Rien ne permet d'affirmer que c'est leur travail qui a poussé au suicide quatre infirmières d'un même centre hospitalier de Québec. Ces morts violentes soulèvent toutefois des questions qu'on ne peut se permettre d'ignorer.

Rien ne permet d'affirmer que c'est leur travail qui a poussé au suicide quatre infirmières d'un même centre hospitalier de Québec. Ces morts violentes soulèvent toutefois des questions qu'on ne peut se permettre d'ignorer.
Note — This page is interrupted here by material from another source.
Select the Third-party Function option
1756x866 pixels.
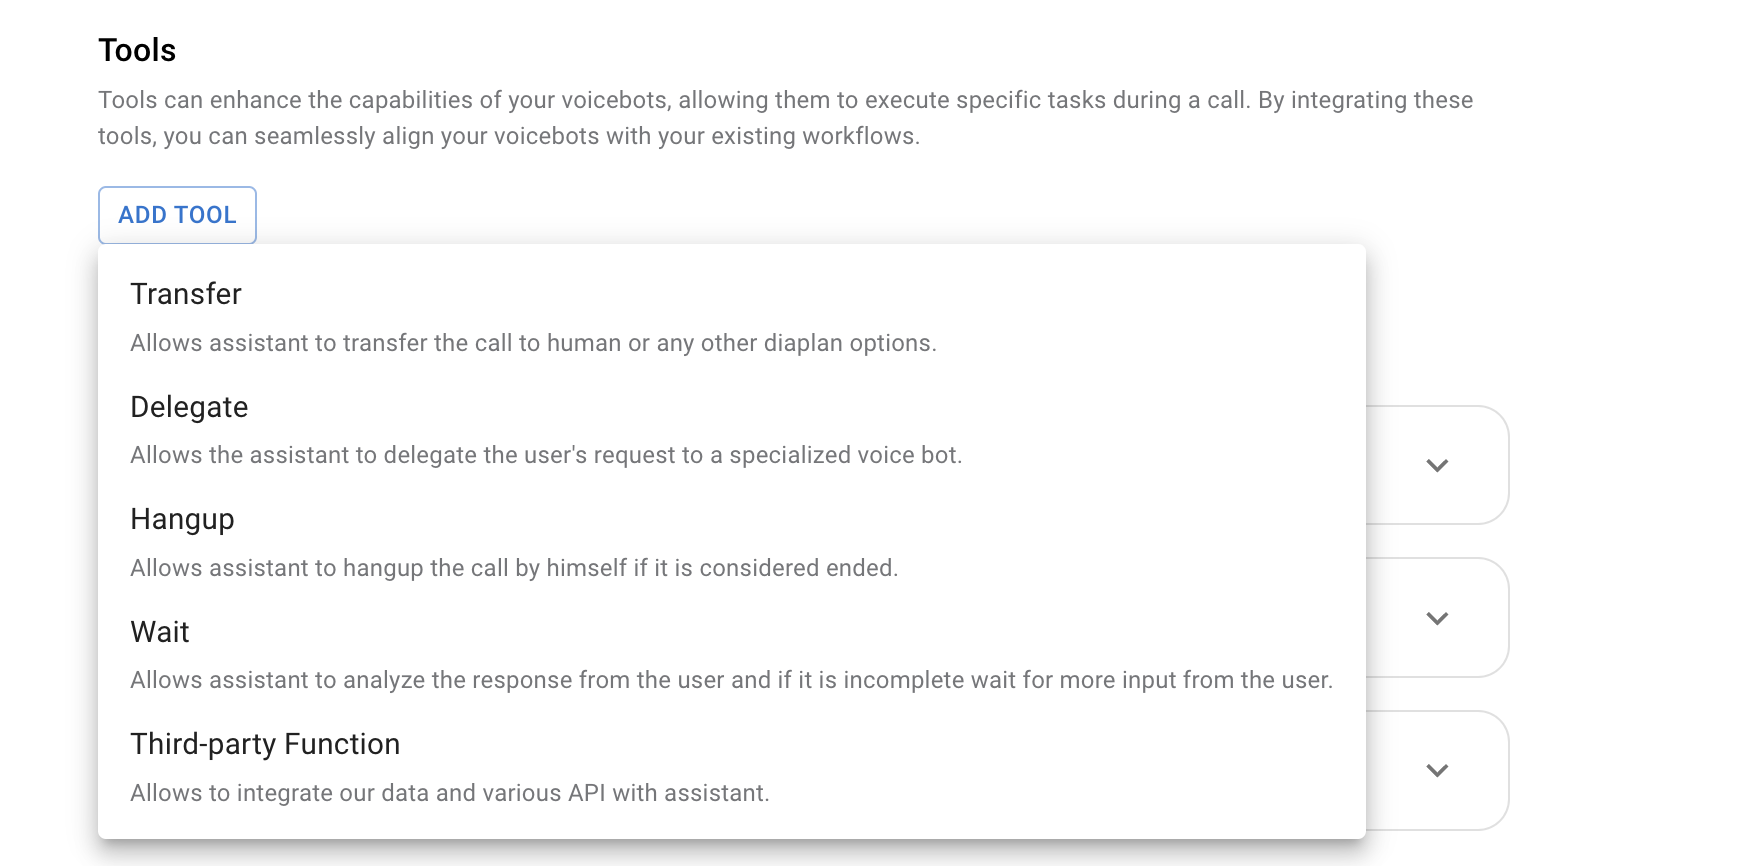264,743
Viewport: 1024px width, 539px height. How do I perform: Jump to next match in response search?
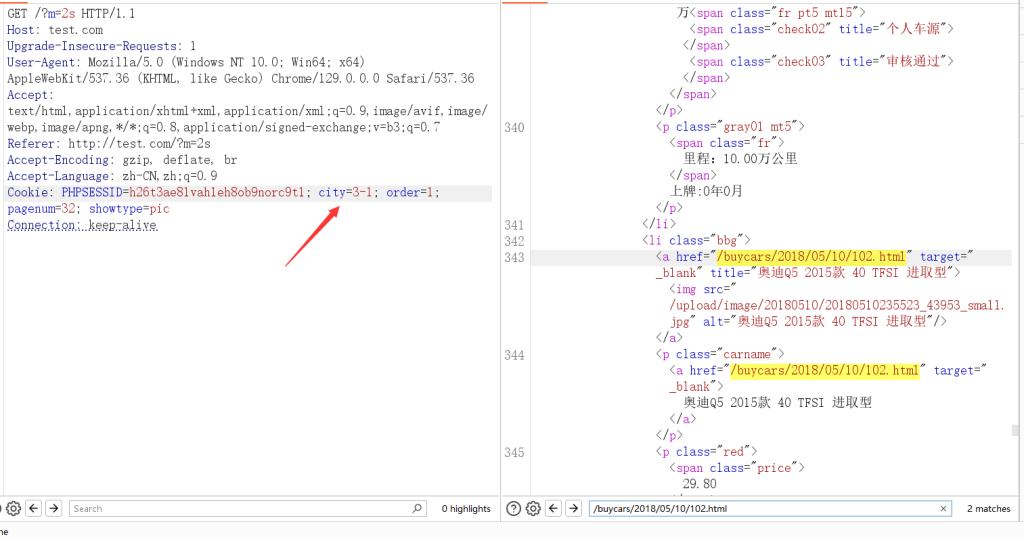point(573,509)
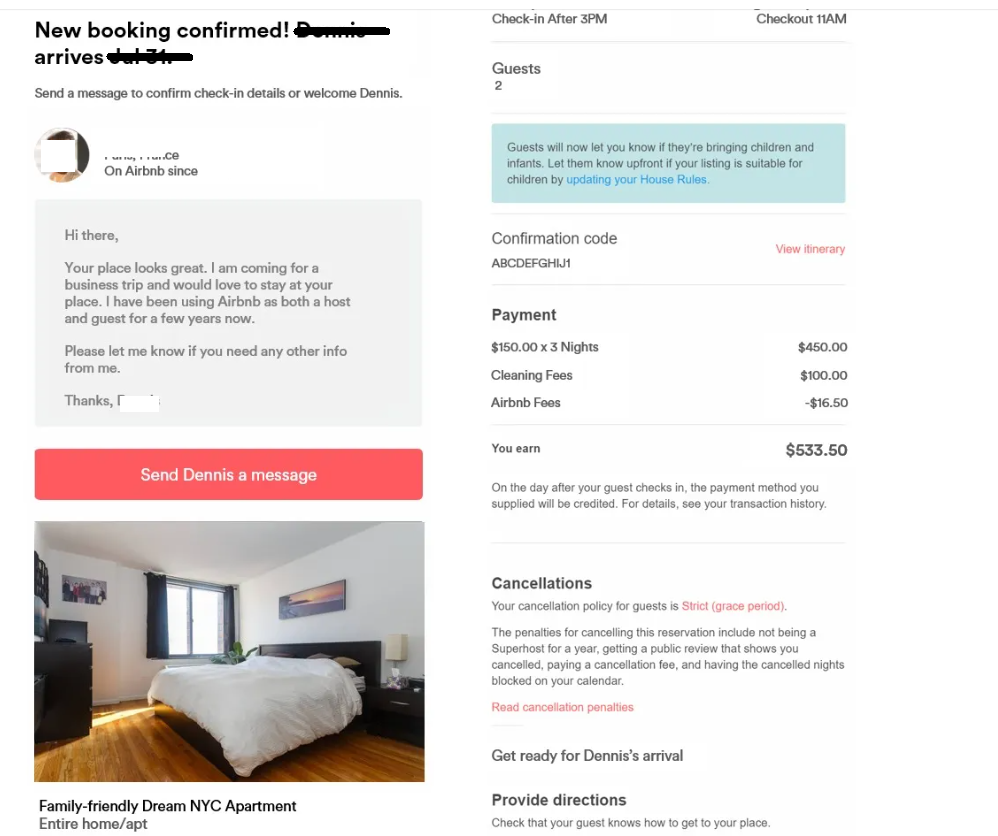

Au moins quatre infirmières à l'emploi du Centre hospitalier universitaire de Québec (CHUQ) se sont enlevé la vie depuis un an et demi. Trois d'entre elles étaient en congé de maladie, mais une autre a dû retourner au travail alors qu'elle ne s'y sentait pas prête. Un facteur mentionné dans sa lettre d'adieu, rapporte Le Soleil après avoir parlé avec la famille. Le Bureau du coroner, qui a ouvert une investigation sur ce décès comme sur toutes les morts violentes, doit creuser cette histoire.

Cette employée n'est pas la première à avoir été contrainte à rentrer au travail par le bureau de santé de son hôpital. D'autres ont été forcées de le faire malgré l'avis contraire de leur médecin personnel. Au CHUQ, la situation s'est améliorée depuis la mise en place d'un système d'arbitrage médical, nous dit le syndicat des infirmières. Ce cas devrait néanmoins faire l'objet d'une enquête formelle, car les employés d'hôpitaux en congé de maladie se plaignent souvent de la pression exercée par le bureau de santé de leur établissement.

Le souci légitime d'éviter les abus ne doit pas faire obstacle à la guérison. Cette employée aurait-elle dû bénéficier d'un retour progressif ou être affectée à des tâches plus légères? Il faut que le coroner, ou un expert externe, réponde à cette question.

Le manque de personnel infirmier ne devrait pas servir de prétexte pour justifier de mauvais choix de gestion. Hélas, on a l'impression que c'est ce qui se produit dans bien des hôpitaux. Comment se fait-il que certains imposent beaucoup de temps supplémentaire obligatoire (TSO) alors que d'autres réussissent à l'éviter?

Cette pratique empoisonne tellement la vie des infirmières qu'en revenant de congé de maladie, plusieurs obtiennent un papier du médecin pour ne plus avoir à faire d'heures en sus. Jusqu'à 30% dans certains services, nous dit leur syndicat au CHUQ. Ces exemptions ont beau être légitimes, elles aggravent le sort de leurs collègues, de moins en moins nombreuses à se partager les heures imposées.

Mieux vaudrait que les établissements qui ont développé une dépendance envers le TSO entreprennent une démarche pour s'en sevrer. Car il y en a qui fonctionnent autrement, rappelait récemment l'Ordre des infirmières.

Le CHUQ n'a peut-être rien à se reprocher, mais la gestion est loin d'être exemplaire dans tout le réseau. Les problèmes de santé mentale, comme l'épuisement professionnel et la dépression, sont responsables du tiers des congés de maladie prolongés de l'ensemble des employés. Combien de temps va-t-on tolérer un tel climat? De grâce, n'attendons pas que des infirmières blâment leur employeur dans leur lettre d'adieu, ou s'enlèvent la vie sur les lieux du travail comme on l'a vu chez France Télécom.